Barrymore Show’s Head Writers Opt Out Amid WGA Strike Backlash

Drama unfolds as Barrymore navigates WGA strike aftermath

by Nouman Rasool
Barrymore Show’s Head Writers Opt Out Amid WGA Strike Backlash
© Astrid Stawiarz/GettyImages

As “The Drew Barrymore Show” gears up to resume broadcasting, its pivotal trio of head writers has chosen not to rejoin. This decision follows hot on the heels of Barrymore's recent contentious move to recommence production even before the Writers Guild of America (WGA) strike officially ended.

Insiders affiliated with the talk show have revealed that post the lifting of the WGA strike order on September 27th, the triumvirate comprising Chelsea White, Cristina Kinon, and Liz Koe—once jointly helming the show's writing department—declined the offers made to them.

Barrymore's Controversial Return

With the anticipated broadcasting of the show's latest episode scheduled for October 16th, the search is now on for fresh talent to fill the shoes of this esteemed trio. It's notable that during the tail end of the WGA strike, Barrymore came under heavy union scrutiny.

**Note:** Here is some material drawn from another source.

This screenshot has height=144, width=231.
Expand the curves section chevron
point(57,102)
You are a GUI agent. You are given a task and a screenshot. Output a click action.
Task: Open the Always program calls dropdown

The celebrity's announcement, indicating the show's impending return even as negotiations with the Alliance of Motion Picture and Television Producers were ongoing, drew significant flak. Further stoking the flames, Barrymore subsequently released an apology video on social media, asserting ownership of her decision to restart the show.

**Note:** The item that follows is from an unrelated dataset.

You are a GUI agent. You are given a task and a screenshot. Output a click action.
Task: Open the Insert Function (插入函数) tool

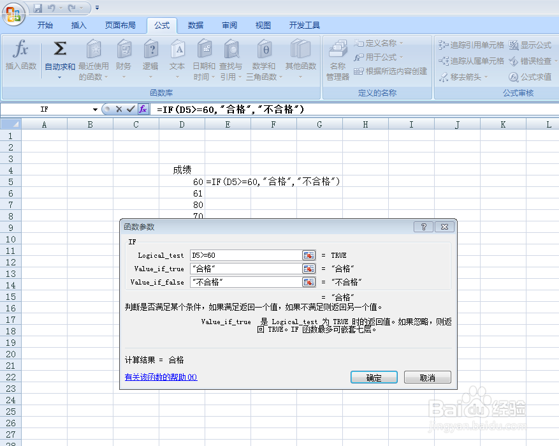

This video, since removed, seemed to only intensify the backlash, leading to Barrymore's retracing of steps just two days thereafter. In a heartfelt Instagram post dated September 17th, Barrymore commented, “In light of the feedback, we’ve chosen to delay our premiere until the strike's culmination.

My profound apologies to those aggrieved and to our dedicated team that shapes our show. Our intent was forging a way ahead, and I ardently wish for an industry-wide solution soon." Before Barrymore's about-face, the WGA had condemned her earlier resolution, stating, “It's not appropriate for Drew Barrymore to be broadcasting when her writing team is striking for rightful terms. Realistically, such shows are heavily reliant on their writers—a faction currently on strike."